> [What the exercise asks]
According to the review of the new Invisible Man musical, in what year was the original H.G. Wells novel published?

> [Study text]
Can you imagine what it may have been like to be sitting in the same room with Andrew Lloyd Webber while he was creating Phantom of the Opera, or while Lin-Manuel Mirada was imagining his creation of Hamilton? Who are the people who answered the artist when he asked, “what do you think of these lyrics”, or “what do you think of this powerful crescendo as the Phantom comes down the great staircase during the masquerade ball?”
As a theater reviewer , I recently ,for the first time, had the privilege of being invited to sit in the living room with the author of a new musical as he and his co-creators worked on it as it emerged from their minds with computer keyboard and pencil rapidly embellishing their work.
This author, Jim Maher, has embarked on an exciting new musical interpretation of the Invisible Man, a story based on the original H.G. Wells novel published in 1897, and the theatrical productions that followed. Now in the hands of the very talented musician and author, Jim Maher, the story has been re-formulated with a powerful musical format, reconfigured verbally to fit a more modern time-frame.
This is a story centers around a mysterious man, a Berkeley doctor and scientist, Jack Griffin (Christian McCooey), who left the field of medicine to devote himself to research into optics, and while doing so, discovered a way to change a body’s refractive index until it was comparable to that of air, so that it neither absorbs nor reflects light. He has become an excessively reclusive, irascible, unfriendly, and introverted individual, who spends most of his time in his residence working to near exhaustion on his formulas and chemicals. One of the principal chemicals used to formulate the chemistry he is experimenting with, is making him go mad and has transformed him to become invisible. He becomes obsessed with the belief that invisibility will allow him to become very powerful and perhaps allow him to get even with those impeding his progress. He also discovers that while being invisible and irascible, it is very difficult to continue doing his work while having to deal with other human beings for supplies and other necessities.. Consequently, while invisible, he must don somewhat unique clothing, along with facial bandages and dark glasses, a costume that makes him look like a man who has been injured in a very serious accident. The intensity of his study, and the cost of his chemistry and materials without adequate funding, has forced him into a perilous predicament when he cannot pay his rent or furnish himself with food to maintain a healthy sustenance. He has no other option but to seek assistance from a now married, ex-girlfriend, Mary (Angelina Donhoff) and her husband, Robert (James Schott).

> [Data excerpt]
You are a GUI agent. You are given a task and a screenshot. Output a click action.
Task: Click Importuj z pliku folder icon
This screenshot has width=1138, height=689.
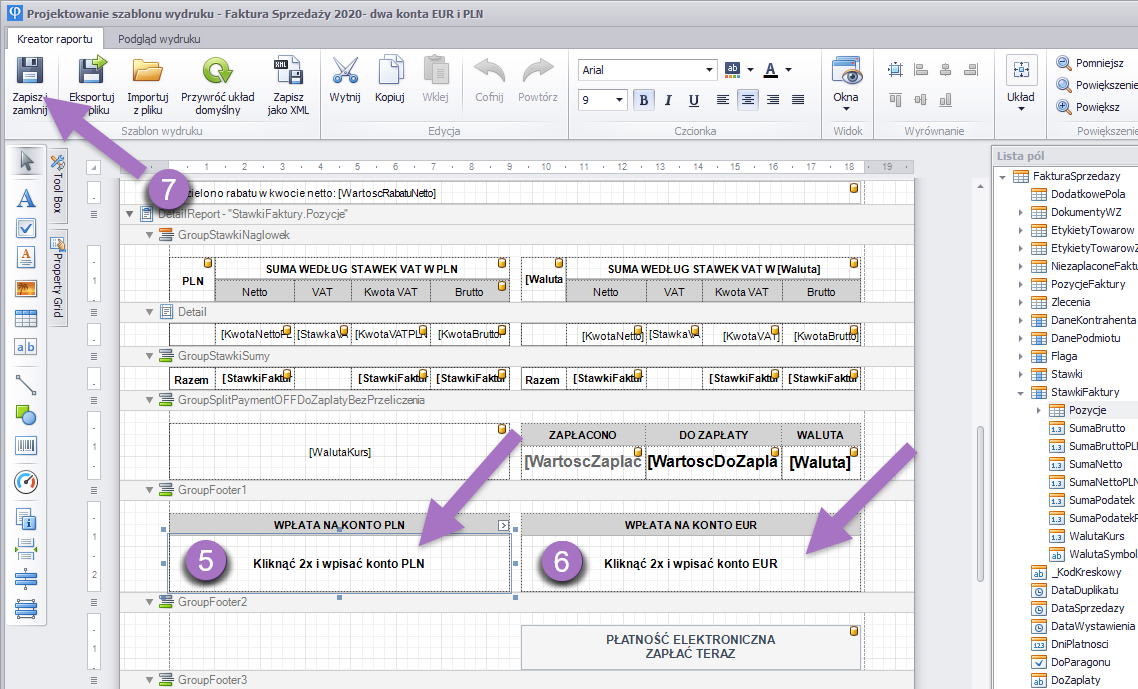pyautogui.click(x=147, y=72)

> [Solution for this exercise]
1897